> **SUPPLIED INFORMATION**
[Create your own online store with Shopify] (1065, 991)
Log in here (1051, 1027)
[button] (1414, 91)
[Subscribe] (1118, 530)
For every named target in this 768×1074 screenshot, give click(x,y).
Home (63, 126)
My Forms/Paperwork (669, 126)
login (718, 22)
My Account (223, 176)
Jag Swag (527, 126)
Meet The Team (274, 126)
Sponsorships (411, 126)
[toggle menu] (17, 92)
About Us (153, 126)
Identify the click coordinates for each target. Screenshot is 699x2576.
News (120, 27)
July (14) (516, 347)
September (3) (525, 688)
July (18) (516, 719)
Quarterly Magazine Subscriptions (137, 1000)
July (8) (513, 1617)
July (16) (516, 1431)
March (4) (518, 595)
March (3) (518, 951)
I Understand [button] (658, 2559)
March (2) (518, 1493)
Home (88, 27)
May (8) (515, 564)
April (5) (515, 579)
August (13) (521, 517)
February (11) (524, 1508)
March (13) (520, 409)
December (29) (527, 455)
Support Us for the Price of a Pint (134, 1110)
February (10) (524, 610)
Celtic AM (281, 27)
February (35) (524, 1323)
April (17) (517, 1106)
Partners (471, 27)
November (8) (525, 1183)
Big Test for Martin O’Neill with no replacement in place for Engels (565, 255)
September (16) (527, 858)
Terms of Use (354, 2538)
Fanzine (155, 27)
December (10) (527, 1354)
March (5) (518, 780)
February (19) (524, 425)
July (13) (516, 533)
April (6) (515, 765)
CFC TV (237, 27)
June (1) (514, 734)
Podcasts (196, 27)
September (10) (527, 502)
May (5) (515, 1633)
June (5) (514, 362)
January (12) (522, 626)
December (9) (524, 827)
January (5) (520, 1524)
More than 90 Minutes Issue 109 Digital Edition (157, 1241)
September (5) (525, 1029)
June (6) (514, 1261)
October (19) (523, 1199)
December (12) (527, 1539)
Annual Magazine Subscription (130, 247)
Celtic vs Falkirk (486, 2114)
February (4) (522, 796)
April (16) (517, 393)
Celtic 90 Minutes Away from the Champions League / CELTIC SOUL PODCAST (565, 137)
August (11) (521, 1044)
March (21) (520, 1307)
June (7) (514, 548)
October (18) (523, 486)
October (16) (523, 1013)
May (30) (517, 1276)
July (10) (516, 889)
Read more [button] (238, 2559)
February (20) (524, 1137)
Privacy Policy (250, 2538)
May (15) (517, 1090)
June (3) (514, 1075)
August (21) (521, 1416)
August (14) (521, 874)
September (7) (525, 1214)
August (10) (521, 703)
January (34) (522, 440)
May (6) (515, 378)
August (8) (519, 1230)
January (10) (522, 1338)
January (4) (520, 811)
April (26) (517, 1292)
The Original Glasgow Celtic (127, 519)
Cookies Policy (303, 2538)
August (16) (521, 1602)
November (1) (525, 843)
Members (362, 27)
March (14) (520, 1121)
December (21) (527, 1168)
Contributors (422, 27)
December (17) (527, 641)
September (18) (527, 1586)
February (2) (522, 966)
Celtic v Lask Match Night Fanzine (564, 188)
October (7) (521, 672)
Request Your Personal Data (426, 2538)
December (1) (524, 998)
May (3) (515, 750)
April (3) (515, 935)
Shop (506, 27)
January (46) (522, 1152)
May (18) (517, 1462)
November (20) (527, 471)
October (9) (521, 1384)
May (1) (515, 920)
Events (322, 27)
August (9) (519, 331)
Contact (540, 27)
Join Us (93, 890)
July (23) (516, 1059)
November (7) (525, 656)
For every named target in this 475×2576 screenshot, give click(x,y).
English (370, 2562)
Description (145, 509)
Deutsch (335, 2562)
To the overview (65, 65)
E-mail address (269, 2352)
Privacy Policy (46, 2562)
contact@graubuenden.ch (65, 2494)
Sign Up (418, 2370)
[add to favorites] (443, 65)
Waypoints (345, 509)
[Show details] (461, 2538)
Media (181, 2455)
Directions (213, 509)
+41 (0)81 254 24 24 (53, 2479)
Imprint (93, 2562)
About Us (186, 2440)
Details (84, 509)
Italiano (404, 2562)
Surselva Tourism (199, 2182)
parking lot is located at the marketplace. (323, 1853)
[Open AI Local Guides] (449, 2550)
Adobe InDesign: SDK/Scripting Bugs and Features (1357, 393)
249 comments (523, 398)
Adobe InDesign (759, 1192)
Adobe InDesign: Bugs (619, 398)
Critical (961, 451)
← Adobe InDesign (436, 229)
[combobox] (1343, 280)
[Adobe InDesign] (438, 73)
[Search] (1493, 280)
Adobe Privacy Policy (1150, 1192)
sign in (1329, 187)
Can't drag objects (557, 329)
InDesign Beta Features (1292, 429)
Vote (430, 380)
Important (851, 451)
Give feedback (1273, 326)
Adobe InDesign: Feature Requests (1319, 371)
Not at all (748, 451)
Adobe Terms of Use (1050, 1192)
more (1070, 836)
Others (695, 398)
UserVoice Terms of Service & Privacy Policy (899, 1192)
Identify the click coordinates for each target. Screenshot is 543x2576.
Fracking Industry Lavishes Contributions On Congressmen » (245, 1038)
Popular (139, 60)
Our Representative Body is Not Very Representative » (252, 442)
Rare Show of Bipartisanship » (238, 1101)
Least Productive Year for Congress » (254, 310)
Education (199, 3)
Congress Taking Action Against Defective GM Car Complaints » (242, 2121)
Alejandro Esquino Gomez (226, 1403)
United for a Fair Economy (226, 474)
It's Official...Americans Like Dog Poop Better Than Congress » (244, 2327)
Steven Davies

> **EXERCISE**
Nothing but the lines from the one with "Others (695, 398)" through the final line of the records above should appear, each copied exactly.

> **YOUR SOLUTION**
Others (695, 398)
UserVoice Terms of Service & Privacy Policy (899, 1192)
Identify the click coordinates for each target. Screenshot is 543x2576.
Fracking Industry Lavishes Contributions On Congressmen » (245, 1038)
Popular (139, 60)
Our Representative Body is Not Very Representative » (252, 442)
Rare Show of Bipartisanship » (238, 1101)
Least Productive Year for Congress » (254, 310)
Education (199, 3)
Congress Taking Action Against Defective GM Car Complaints » (242, 2121)
Alejandro Esquino Gomez (226, 1403)
United for a Fair Economy (226, 474)
It's Official...Americans Like Dog Poop Better Than Congress » (244, 2327)
Steven Davies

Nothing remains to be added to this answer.